【元消防職員が解説】消防学校初任科で一発アウトは「腰痛を隠して動くこと」

消防学校初任科では、走る、持つ、かがむ、整列する、資機材を扱うなど、腰に負担がかかる動きがあります。

その中で腰の違和感や痛みを隠して動くと、訓練の継続だけでなく、将来の現場活動にも影響する可能性があります。

■①腰の違和感は早めに見る

最初は少しの張りや重さでも、放置すると動きが悪くなります。

腰をかばうと、足元確認、方向転換、資機材搬送、姿勢保持にも影響します。

消防学校では、痛みを我慢することより、早めに整えて訓練を続ける判断が大切です。

■②無理な筋トレで悪化させない

体力をつけたい気持ちが強いと、腹筋、背筋、スクワットを無理に増やしたくなります。

しかし、フォームが崩れた状態で回数だけ増やすと、腰への負担が大きくなります。

回数より、正しい姿勢で安全に続けることを優先します。

■③重い物を持つときは姿勢を意識する

資機材や荷物を持つときは、腰だけで持ち上げようとしないことが大切です。

足を使う、体に近づける、急にひねらない、周囲を確認してから動く。

こうした基本を守るだけでも、腰への負担を減らせます。

■④被災地でも腰を痛めると活動が止まる

被災地派遣やLO活動では、長時間の移動、立ち仕事、資料運搬、避難所確認などで腰に負担がかかる場面がありました。

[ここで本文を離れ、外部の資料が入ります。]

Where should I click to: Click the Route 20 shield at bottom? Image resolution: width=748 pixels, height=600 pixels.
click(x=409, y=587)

腰を痛めると、自分の活動だけでなく、周囲の支援にも影響します。

初任科のうちから、腰を守る動き方を身につけることが大切です。

■⑤痛みが続くなら早めに相談する

一時的な疲労なら休養で回復することもあります。

しかし、痛みが続く、足にしびれがある、動くと悪化する場合は、早めに相談する必要があります。

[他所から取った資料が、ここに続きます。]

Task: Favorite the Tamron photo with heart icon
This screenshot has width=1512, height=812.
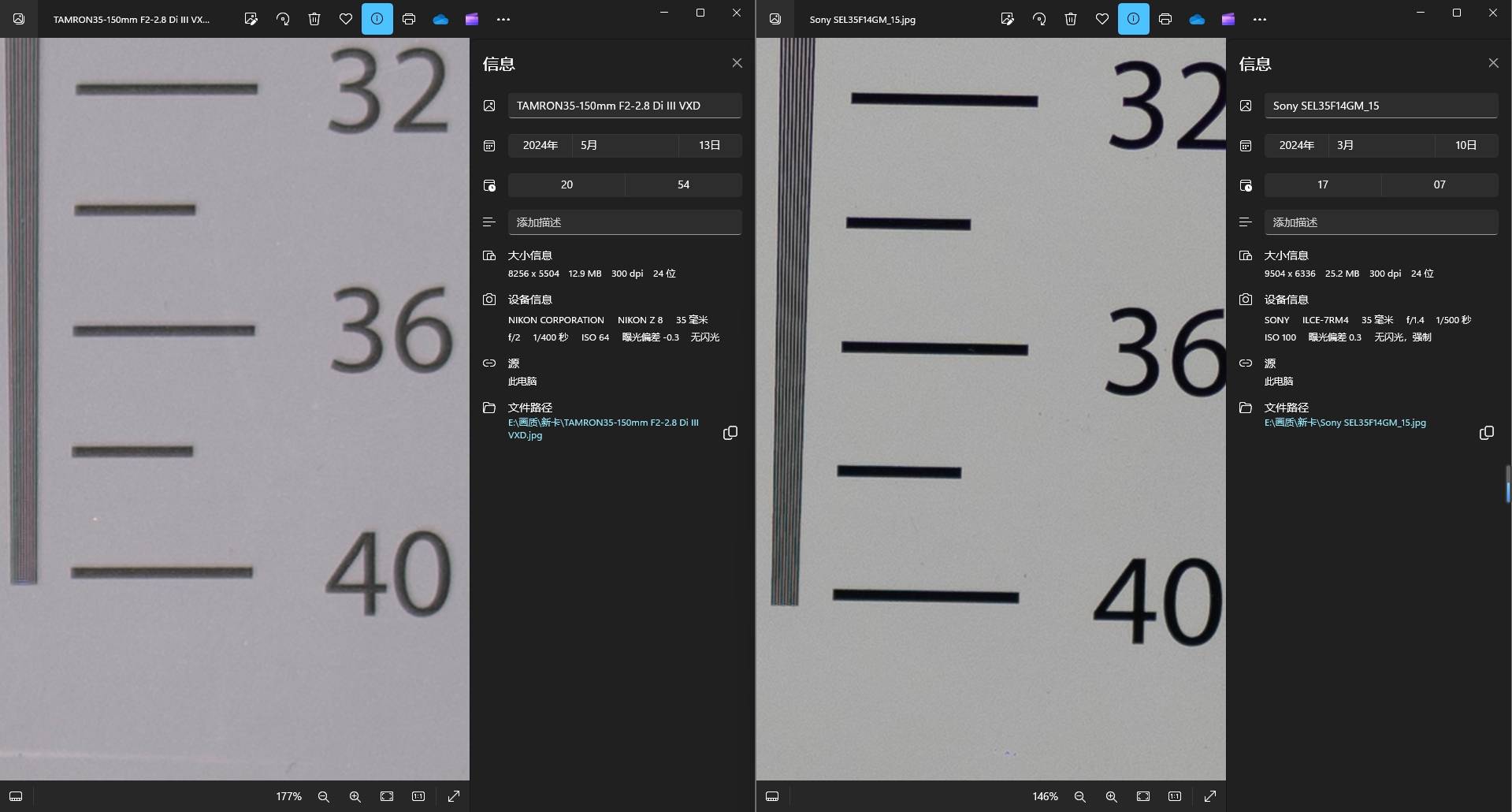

無理を隠して悪化させるより、早く報告して整える方が、消防職員として正しい判断です。

■まとめ|腰痛は根性で隠さず早めに整える

結論:消防学校初任科では、腰の痛みや違和感を隠さず、姿勢・持ち方・自主練の負荷を見直し、痛みが続く場合は早めに相談することが大切です。

元消防職員として見ると、腰を守る動き方ができる学生は、訓練だけでなく配属後の現場活動でも長く安定して動きやすくなります。